[Excerpt]
---+---

Reputation: 439
I have a graph containing two kinds of nodes: user nodes and IP nodes.
The only edge I have is :LOGGED_IN
from user node to IP node.
What I am trying to find is all reachable user nodes from one user node.
So I have a Cypher like this:
MATCH (u: User)-[*]-(connected: User)
WHERE u.user_id = 'xxxxxxxxxxx'
RETURN distinct u, connected
However, I found that some IP nodes could be potentially a proxy IP so there will be more than 100 :LOGGED_IN
edges to that specific IP node.
I am looking for a way to find all reachable user nodes but bypass all the one in the path with a proxy IP.
Also the definition of proxy IP node should be configurable like I can set a threshold to 1000 :LOGGED_IN
edges. If there are more than 1000 incoming edges to the IP than it's a proxy IP.

---+---

[What the task requires]
Write the next part of the Neo4j forum post about finding reachable users while skipping proxy IP nodes, starting after its last sentence.

[Data provided]

---+---

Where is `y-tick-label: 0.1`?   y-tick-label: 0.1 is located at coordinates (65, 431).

---+---

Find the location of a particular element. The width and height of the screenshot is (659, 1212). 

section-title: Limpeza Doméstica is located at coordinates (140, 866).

---+---

[Solved problem]
Upvotes: 2
Views: 857
Reputation: 30397
An alternate to Bruno's solution (in case you have a great meany proxy ip
nodes), is to add a WHERE clause to exclude any of those proxy nodes during the expansion.
match p = (u:User)-[*]-(connected:User)
where u.user_id = 'xxxxxxxxxxx'
and none(node in nodes(p) where node:ip and size((node)<-[:LOGGED_IN]-()) >= 1000)
return distinct u, connected
The none()
function will be evaluated during expansion, not in a filter after the expansion, which should work for you.
One other thing you could try is using the expansion procs from APOC Procedures, some of which are optimized for only finding distinct nodes instead of finding all possible paths to the same nodes.
match (u:User)
where u.user_id = 'xxxxxxxxxxx'
call apoc.path.subgraphNodes(u, {labelFilter:'>User'}) yield node as connected
return u, connected
This one can't currently be optimized to exclude proxy ip nodes, but the NODE_GLOBAL uniqueness used during expansion may make up for it.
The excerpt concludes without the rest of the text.